**** Input data ****

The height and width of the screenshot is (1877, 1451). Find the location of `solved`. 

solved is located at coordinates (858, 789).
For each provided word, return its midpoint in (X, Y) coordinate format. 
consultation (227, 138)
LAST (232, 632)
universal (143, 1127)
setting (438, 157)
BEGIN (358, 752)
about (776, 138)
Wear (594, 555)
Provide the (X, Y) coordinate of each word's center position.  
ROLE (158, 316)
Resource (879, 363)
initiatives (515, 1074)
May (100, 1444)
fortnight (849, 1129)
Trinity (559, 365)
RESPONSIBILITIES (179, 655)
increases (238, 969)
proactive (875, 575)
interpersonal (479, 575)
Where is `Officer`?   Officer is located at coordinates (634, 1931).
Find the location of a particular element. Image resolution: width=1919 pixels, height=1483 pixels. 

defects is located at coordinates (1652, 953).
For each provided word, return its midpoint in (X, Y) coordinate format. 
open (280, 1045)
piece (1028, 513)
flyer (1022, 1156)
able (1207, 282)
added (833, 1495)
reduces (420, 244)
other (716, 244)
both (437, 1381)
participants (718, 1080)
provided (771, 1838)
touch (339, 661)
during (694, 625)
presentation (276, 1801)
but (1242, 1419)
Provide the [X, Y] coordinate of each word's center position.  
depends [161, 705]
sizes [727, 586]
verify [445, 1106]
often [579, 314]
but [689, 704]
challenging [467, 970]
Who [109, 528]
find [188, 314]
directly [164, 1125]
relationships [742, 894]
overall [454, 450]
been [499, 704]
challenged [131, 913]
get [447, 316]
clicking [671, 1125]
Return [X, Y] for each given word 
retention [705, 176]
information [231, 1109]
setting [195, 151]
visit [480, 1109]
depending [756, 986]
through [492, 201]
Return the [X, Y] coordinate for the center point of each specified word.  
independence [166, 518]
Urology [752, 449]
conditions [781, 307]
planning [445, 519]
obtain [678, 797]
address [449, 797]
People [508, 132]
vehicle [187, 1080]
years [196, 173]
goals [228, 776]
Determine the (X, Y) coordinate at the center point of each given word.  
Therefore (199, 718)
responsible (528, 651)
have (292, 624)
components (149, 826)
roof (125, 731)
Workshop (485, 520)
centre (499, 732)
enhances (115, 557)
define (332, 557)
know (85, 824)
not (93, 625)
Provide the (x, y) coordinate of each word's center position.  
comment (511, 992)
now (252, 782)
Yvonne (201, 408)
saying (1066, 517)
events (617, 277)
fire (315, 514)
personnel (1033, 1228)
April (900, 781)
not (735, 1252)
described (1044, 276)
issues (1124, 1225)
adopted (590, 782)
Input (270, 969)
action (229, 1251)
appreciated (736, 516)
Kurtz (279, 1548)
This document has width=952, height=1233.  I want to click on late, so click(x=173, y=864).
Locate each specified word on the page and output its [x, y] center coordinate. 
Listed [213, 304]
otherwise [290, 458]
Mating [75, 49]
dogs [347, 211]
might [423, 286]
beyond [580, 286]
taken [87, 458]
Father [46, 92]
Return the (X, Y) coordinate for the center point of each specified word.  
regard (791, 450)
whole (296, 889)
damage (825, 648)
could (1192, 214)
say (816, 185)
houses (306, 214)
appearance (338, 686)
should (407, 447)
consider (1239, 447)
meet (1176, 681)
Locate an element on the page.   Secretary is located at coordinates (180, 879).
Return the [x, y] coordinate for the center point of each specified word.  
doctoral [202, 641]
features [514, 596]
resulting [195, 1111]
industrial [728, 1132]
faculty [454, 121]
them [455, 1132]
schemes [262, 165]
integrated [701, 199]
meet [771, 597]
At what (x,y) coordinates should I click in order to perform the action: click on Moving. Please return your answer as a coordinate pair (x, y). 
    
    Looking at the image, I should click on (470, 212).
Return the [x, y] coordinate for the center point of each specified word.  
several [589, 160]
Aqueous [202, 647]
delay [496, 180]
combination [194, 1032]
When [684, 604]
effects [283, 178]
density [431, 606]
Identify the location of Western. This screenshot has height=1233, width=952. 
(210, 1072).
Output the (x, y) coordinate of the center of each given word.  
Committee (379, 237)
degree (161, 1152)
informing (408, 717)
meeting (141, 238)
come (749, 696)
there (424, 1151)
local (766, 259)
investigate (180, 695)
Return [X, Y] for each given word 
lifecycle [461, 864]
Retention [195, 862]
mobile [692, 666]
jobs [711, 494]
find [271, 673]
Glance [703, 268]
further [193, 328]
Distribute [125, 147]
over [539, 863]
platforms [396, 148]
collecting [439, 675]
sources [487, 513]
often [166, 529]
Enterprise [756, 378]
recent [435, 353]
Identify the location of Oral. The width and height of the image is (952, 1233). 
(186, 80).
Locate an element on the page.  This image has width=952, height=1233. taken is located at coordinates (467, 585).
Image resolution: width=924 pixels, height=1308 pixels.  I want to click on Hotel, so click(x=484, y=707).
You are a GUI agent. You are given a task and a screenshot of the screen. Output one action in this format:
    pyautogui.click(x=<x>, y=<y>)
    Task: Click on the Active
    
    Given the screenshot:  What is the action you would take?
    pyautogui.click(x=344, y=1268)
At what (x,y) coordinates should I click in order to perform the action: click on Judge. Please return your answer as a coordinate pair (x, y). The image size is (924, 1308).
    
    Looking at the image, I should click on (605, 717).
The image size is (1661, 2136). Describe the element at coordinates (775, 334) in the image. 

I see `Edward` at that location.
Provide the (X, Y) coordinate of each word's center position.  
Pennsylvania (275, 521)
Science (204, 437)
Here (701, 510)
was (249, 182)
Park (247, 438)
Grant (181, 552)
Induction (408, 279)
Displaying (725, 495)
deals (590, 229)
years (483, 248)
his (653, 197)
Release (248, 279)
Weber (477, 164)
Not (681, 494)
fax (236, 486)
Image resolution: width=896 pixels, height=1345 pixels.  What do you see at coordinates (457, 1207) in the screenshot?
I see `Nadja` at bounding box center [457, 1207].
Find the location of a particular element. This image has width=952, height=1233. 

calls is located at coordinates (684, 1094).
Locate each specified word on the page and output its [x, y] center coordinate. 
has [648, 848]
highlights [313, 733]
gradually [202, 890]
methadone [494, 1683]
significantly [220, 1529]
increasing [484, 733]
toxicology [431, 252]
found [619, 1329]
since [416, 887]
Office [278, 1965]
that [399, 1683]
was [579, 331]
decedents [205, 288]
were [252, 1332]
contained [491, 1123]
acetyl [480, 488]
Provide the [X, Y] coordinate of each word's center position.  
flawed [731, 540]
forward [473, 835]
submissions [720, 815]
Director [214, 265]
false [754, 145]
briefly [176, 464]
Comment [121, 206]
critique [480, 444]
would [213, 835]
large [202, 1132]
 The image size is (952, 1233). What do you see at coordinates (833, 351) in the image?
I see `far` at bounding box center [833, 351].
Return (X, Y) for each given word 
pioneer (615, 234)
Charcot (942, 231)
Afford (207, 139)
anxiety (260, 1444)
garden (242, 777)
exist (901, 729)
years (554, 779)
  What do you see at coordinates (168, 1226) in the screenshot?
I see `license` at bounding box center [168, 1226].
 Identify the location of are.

****

**Instructions to follow**: Give the lines again, from the line containing "might [423, 286]" through the line containing "meet (1176, 681)", swapping "damage" for "harm" and leaving everything else unchanged.

**The completed task**:
might [423, 286]
beyond [580, 286]
taken [87, 458]
Father [46, 92]
Return the (X, Y) coordinate for the center point of each specified word.  
regard (791, 450)
whole (296, 889)
harm (825, 648)
could (1192, 214)
say (816, 185)
houses (306, 214)
appearance (338, 686)
should (407, 447)
consider (1239, 447)
meet (1176, 681)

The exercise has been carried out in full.